The Graduate School, Marquette University
- Type: Private, Graduate-level
- Affiliations: Catholic, Jesuit
- Dean: Dr. Douglas Woods
- Students: 3,056 (Fall 2016)
- Location: 1324 W. Wisconsin Ave, Milwaukee, WI, United States
- Campus: Urban;
- Website: marquette.edu/grad

= Marquette University Graduate School =

The Graduate School is one of the primary colleges at Marquette University, located in Milwaukee, Wisconsin. The college oversees an array of liberal arts, interdisciplinary, and applied and physical sciences programs at the graduate level, offering master's and doctoral degrees as well as graduate certificates. The Graduate School's offices are housed within Holthusen Hall, near the center of Marquette's campus.

==Academics==
The Graduate School offers 38 graduate programs across 20 degree types, primarily in liberal arts-related fields like the natural sciences, social and cultural sciences, philosophy and theology, but also in fields like neuroscience, dispute resolution and computational science. Degrees conferred upon graduates include Master of Arts, Master of Science, Master of Engineering, Master of Education, Master of Business Administration, Master of Science in Nursing, Doctor of Nursing Practice, Doctor of Philosophy (PhD), and several graduate certificate options.

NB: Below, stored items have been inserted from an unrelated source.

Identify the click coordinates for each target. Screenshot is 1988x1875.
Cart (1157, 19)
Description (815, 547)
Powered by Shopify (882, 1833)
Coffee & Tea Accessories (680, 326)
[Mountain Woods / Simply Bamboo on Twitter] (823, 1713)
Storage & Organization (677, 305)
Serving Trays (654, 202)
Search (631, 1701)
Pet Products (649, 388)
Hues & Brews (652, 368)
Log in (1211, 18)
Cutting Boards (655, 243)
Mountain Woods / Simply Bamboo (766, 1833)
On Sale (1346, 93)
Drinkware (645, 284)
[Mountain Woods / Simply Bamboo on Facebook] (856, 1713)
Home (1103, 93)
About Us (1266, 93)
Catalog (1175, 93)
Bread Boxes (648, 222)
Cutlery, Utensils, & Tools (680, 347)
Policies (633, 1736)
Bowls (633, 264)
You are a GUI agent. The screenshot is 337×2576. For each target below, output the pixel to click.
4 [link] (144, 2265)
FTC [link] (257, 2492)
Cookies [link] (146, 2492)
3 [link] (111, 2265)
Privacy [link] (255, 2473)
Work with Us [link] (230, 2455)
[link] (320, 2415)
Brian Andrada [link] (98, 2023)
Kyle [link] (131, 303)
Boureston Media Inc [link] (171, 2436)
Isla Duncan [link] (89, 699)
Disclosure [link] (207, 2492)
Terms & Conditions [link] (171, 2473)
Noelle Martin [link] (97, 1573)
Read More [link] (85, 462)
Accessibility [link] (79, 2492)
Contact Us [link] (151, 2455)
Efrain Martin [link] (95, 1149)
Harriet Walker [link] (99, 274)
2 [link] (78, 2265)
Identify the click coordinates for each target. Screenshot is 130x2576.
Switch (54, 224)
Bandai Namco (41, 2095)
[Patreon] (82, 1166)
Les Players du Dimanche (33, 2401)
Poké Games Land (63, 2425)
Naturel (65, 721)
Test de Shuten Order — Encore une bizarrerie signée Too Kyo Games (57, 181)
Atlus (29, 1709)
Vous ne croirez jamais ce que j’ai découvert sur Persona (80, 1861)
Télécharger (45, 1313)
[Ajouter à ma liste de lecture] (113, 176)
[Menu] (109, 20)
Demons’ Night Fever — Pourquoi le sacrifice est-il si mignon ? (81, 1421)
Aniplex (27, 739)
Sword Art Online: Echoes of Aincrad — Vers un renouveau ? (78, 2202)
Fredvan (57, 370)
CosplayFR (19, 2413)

While Marquette does offer other post-baccalaureate degree programs, such as Doctor of Dental Surgery and Doctor of Physical Therapy programs, several of these degrees are managed and conferred upon graduates by separate schools and colleges, including the College of Health Sciences and School of Dentistry.

===Accreditation===
Marquette University as a whole is accredited by the North Central Association of Colleges and Secondary Schools, and the specific departments under the school's purview have multiple accreditation and licensing bodies for their various programs. For example, the psychology program is accredited by the American Psychological Association and the American Chemical Society has licensed Marquette's undergraduate and graduate degrees in chemistry, molecular biology, biochemistry, and Chemistry for the Professions.